Sunday, February 6, 2011

The Godfather of Kathmandu, by John Burdett


Random House
295 pages
$8.48 at Powells.com

If you're not familiar with John Burdett's work, get up from your computer, like now, and pick up Bangkok 8 at the library. I won't ruin the surprise in this fourth installment of the series. Readers already acquainted with the previous three books will be enthralled by this latest chapter.

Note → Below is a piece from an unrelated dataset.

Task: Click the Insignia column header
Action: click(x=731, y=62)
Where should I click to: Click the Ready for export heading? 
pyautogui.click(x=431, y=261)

To boil this complicated plot down to its bare essentials isn't as important as stating that Burdett does awesome, awesome things with the mystery genre, Theraveda and Tibetan Buddhism, and the Bangkok's backstreet underworld. It's not enough for mystery books to present just another interesting murder or theft for their audiences. Writers need to bring something new to the table to keep the genre interesting, and John Burdett's foray into the Bangkok underground does exactly that. This is something really wondrous.

Sonchai Jitpleecheep, a half-western, half-Thai, all-Buddhist detective is our guide and ambassador as he narrates assignments in Thailand's capital. Only a few of these are related to solving crimes. Among the priorities competing with his detective work are assisting his mother with her brothel and facilitating a $40 million heroin deal for his boss, Police Chief Vikorn. He manages these deftly, and from a detached perspective; Sonchai's first obedience is to karma and merit.

Kathmandu's plot largely circles a Tibetan mystic's scheme to sell a massive shipment of heroin to Sonchai's boss and finance an invasion of China, and a bizarre pharmaphiliac Grand Dame's involvement in the gory death of an American movie director. The story plays out in stoic, noir tones grounded in the Buddhist perspective: reincarnation, protector deities, karma, and grudge. Sonchai's half-caste ability to tread the line between West and Thai makes him our ambassador in this world: There's more to this life than what you can imagine, farang, but come with me. I'll be your guide. A B&N reviewer remarked that the Bangkok series are as much about crime fiction as they are about spiritual education. Burdett describes his subjects and environment with an ease that contrasts starkly with travel book descriptions. This is his home and comfort zone.

I could dwell on the plot, but I'd like to skip ahead to one of the most interesting bits, a theme that pops up repeatedly throughout the book: Om Mani Padme Hum. A guide in Bhutan told me this translates to "Hail to the Jewel of the Sacred Lotus," but the translation lacks the interpretation and context that gives it relevance to practitioners. Mantras are repeated phrases whose utterances are capable of effecting spiritual transformation. Over the phone, Sonchai's mystic shares with him a potent and dangerous mantra to sharpen his mind. "He doesn't mess around," Sonchai's disfigured lover Tara later warns him. "What you call psychosis, for him is a path to health." Later, Sonchai is haunted by visions of a blade wheel that tears him apart, of hell, and of a dark stupa with a base composed of the souls of poisoned karma.

It's heavy imagery, but the content is accessible to any reader. And as far as I know, it's also new territory in popular fiction. Burdett has lifted a stone to reveal the dark and loamy underside to the sky; but we readers are the creatures under the rock, exposed now to a strange and dangerous cosmology.